Task description:
Please print every record below exactly as written, leaving out the pictures.

Records supplied:

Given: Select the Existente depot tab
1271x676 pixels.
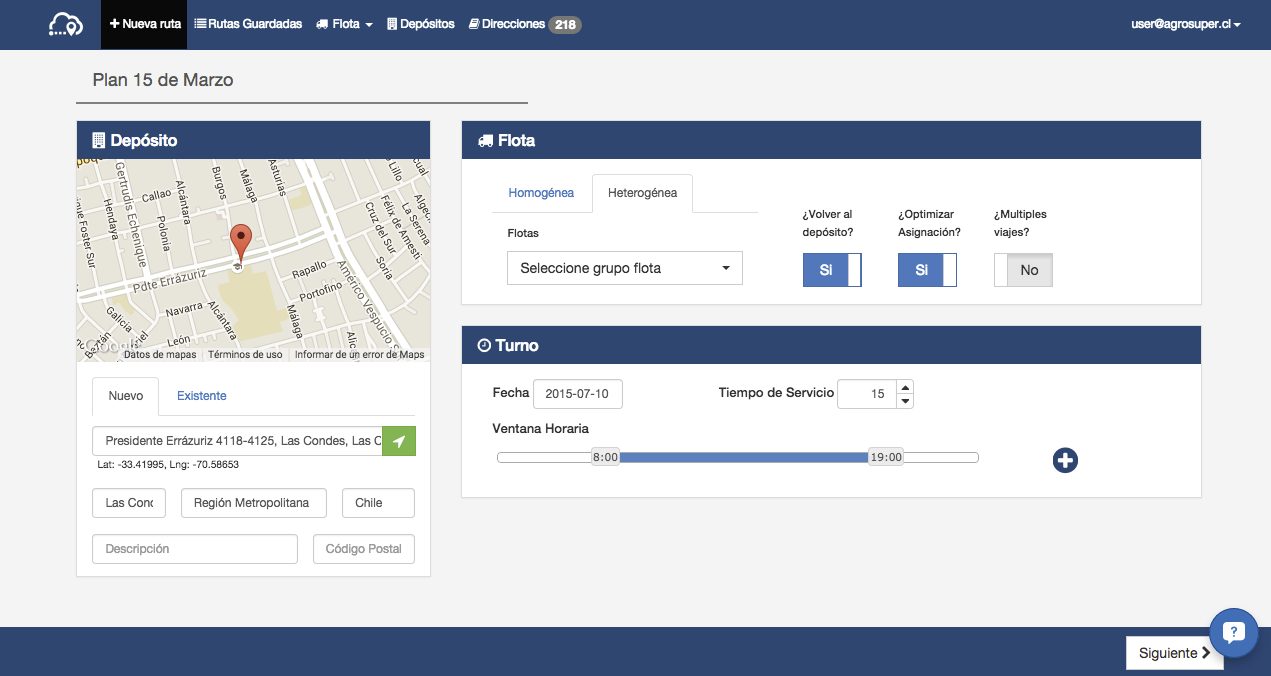Looking at the screenshot, I should [x=202, y=396].
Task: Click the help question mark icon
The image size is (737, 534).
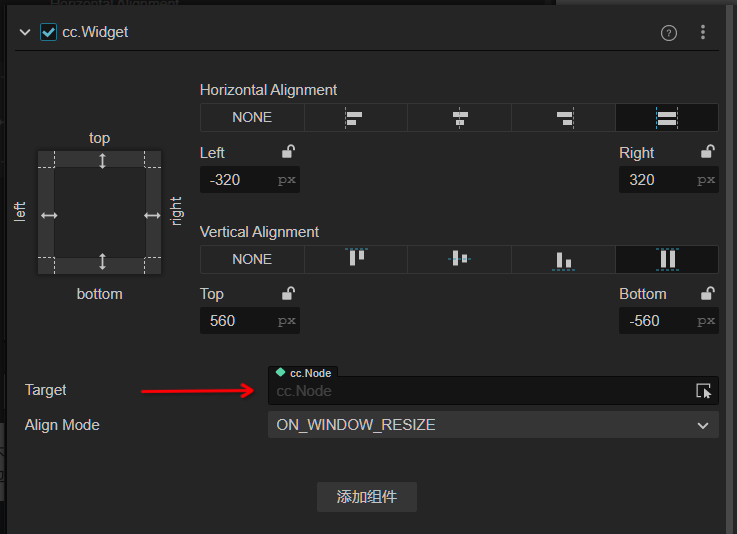Action: click(x=669, y=33)
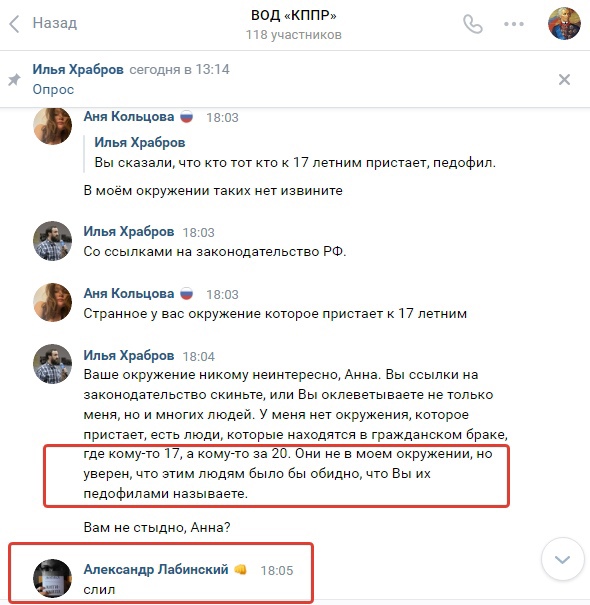Open the three-dots chat actions menu
The image size is (590, 605).
point(514,24)
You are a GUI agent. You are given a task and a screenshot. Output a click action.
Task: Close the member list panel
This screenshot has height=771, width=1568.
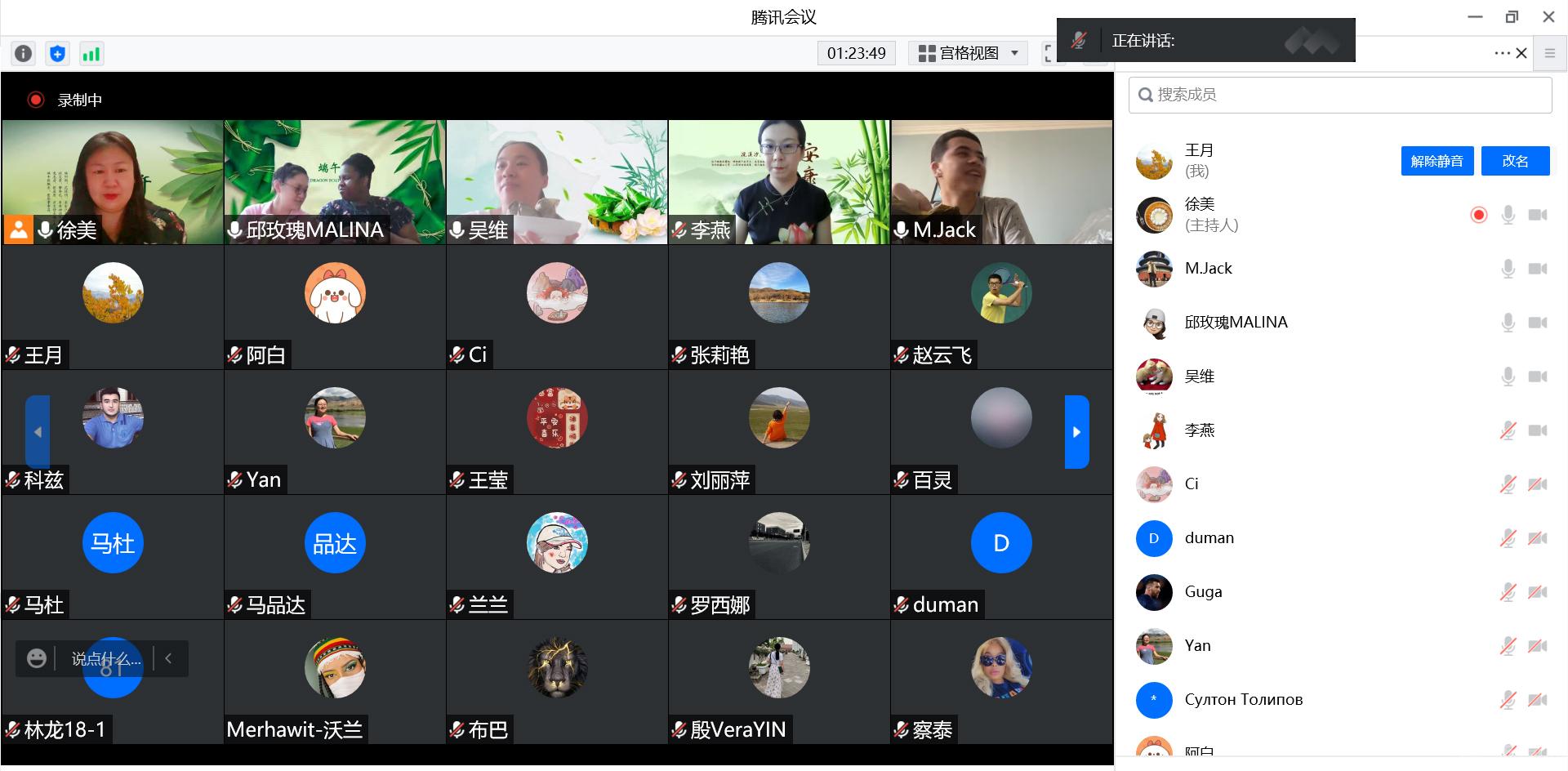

Expected answer:
Given: Select the Existente depot tab
1271x676 pixels.
Looking at the screenshot, I should [x=202, y=396].
Task: Click the help question mark icon
The image size is (737, 534).
Action: click(x=669, y=33)
Open the three-dots chat actions menu
The image size is (590, 605).
point(514,24)
You are a GUI agent. You are given a task and a screenshot. Output a click action.
Task: Close the member list panel
This screenshot has height=771, width=1568.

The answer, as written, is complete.